The idea for the fab lab sprang from a popular MIT course titled “How To Make (Almost) Anything”, which provides a hands-on introduction to multimillion-dollar machines such as supersonic waterjets, powerful lasers and microscopic atom beams. In addition to engineering regulars, the class attracts scores of artists and architects who use the technology as a means of personal expression. These outsiders have designed a web browser for parrots, an alarm clock that has to be wrestled off just to make sure you really are awake and other such useful items.

But it was not so much the utility of the artists' inventions that Dr Gershenfeld noticed, as the fact that they were built by people with original ideas but a negligible background in technology. He realised that if he could put together an affordable, portable, tabletop version of the course, that concept could be taken to the masses. He identified the essential hardware and software, wrote a special program to translate designs into machine instructions, and then packaged the whole lot together.

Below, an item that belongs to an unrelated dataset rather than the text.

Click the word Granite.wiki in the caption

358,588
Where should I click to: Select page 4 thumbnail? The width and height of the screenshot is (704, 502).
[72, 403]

Dr Gershenfeld believes the world is poised for a personal-fabrication revolution. Fab lab will, he hopes, be part of it. Just as computing power moved from million-dollar mainframes to hundred-dollar PCs, industrial-scale machinery is, in his opinion, beginning a transition to the desktop. While personal fabricators will not replace mass production, he believes that within the next few years they will allow individuals and small businesses to customise products to their needs. At $20,000 each—not a trivial amount of money in a poor country, but not outrageous either—the fab lab may indeed release an outpouring of frustrated talent.

There does, nevertheless, remain the question of who will pay. The World Bank and the other usual sources of finance for international development say they appreciate fab lab's potential, but consider the project far too speculative. They prefer investing in proven technologies rather than in the process of technology development. Despite this, the labs may be able to spread without support from traditional aid agencies because they may be able to become economically self-sustaining quite quickly. When word of the lab in Takoradi spread, for example, people came from far and wide to use it. Relatively small amounts of venture capital—possibly provided by so-called microfinancing, which pools savings in poor countries to make tiny investments or loans to local enterprises—could help get fab labs off the ground. If that happens, says Dr Gershenfeld, a fab lab can probably be used to fabricate new versions of itself to keep up with the demand.